Entries supplied -

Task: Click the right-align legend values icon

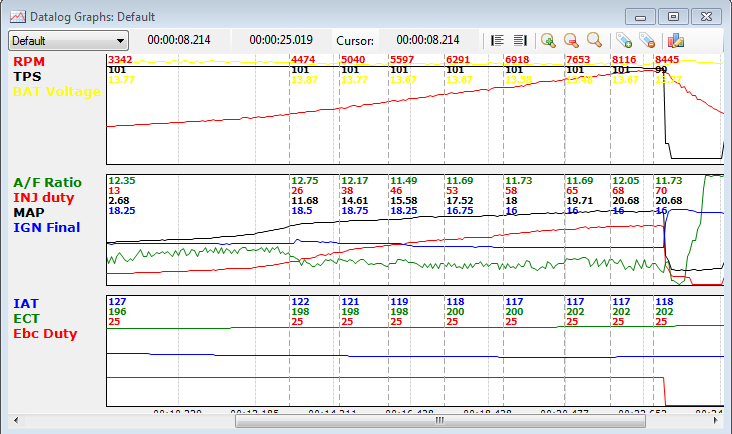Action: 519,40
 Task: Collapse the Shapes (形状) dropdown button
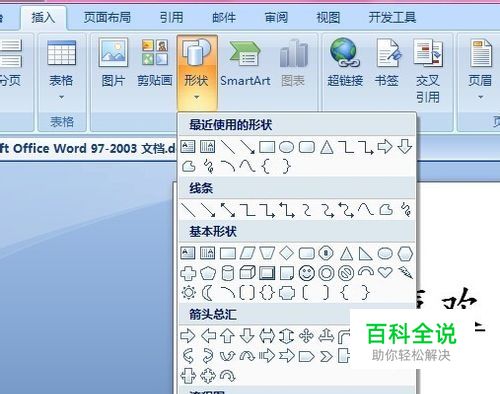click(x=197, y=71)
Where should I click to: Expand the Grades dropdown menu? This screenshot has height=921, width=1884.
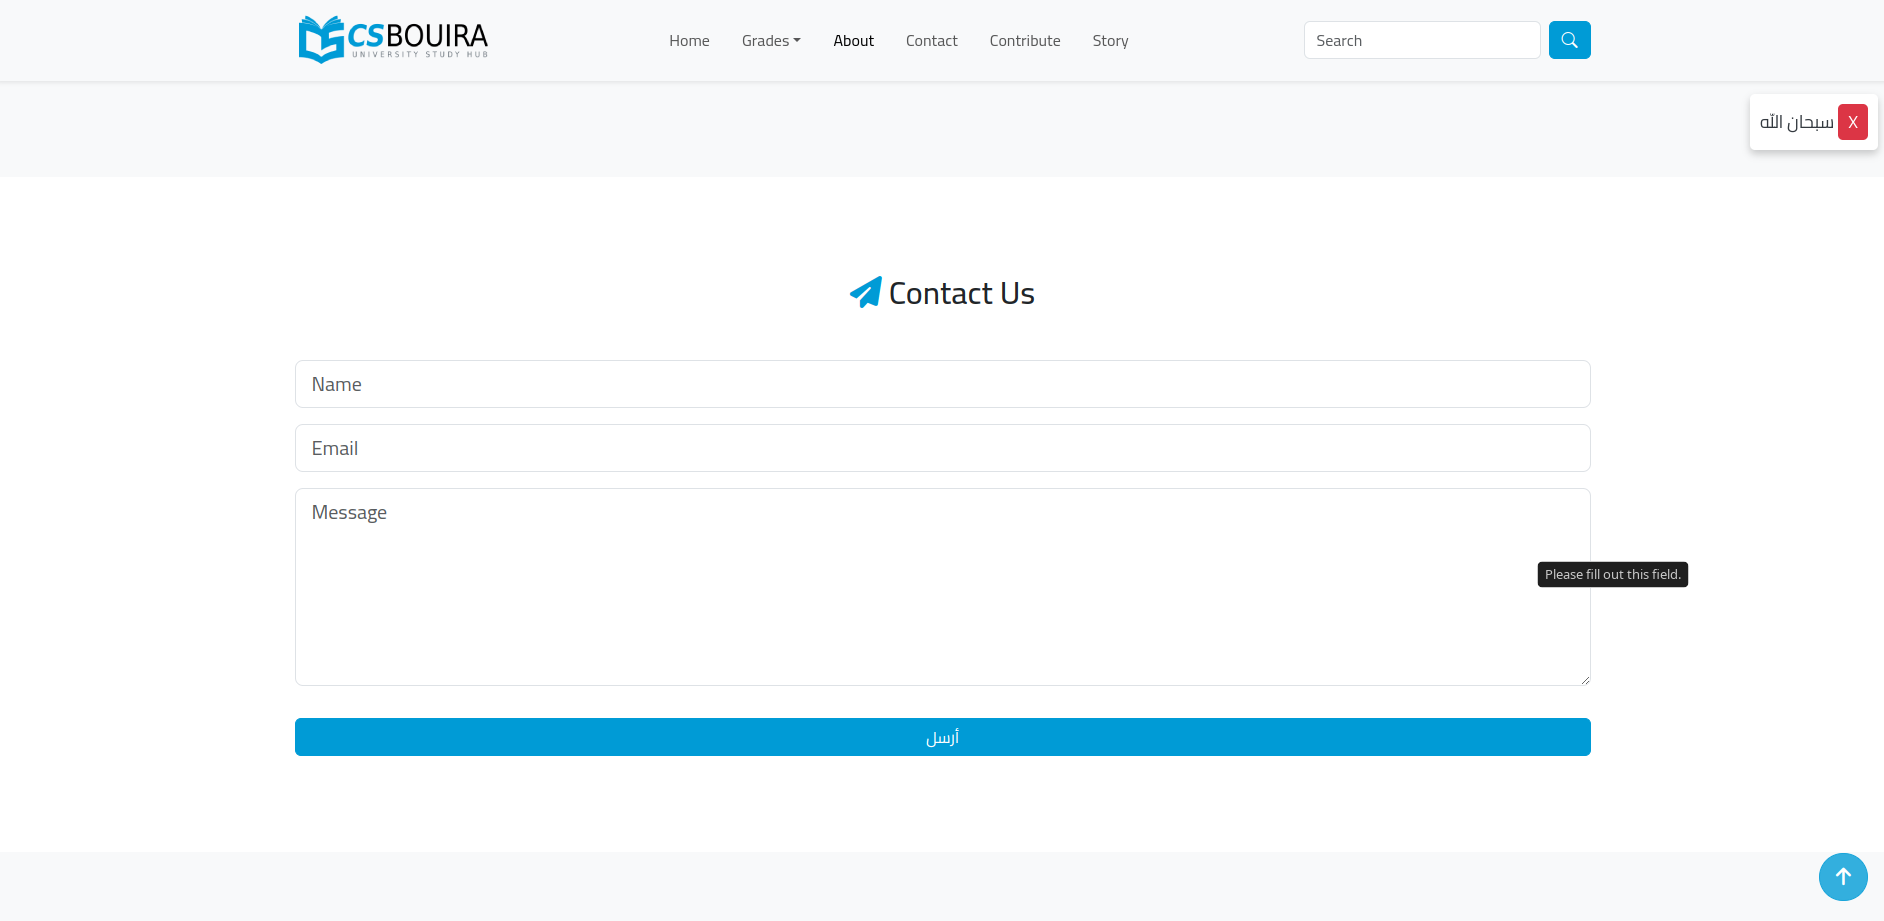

Given request -
How many lines in the listing above contain the string "dropdown"? Case counts. Give only the number.

Written response -
2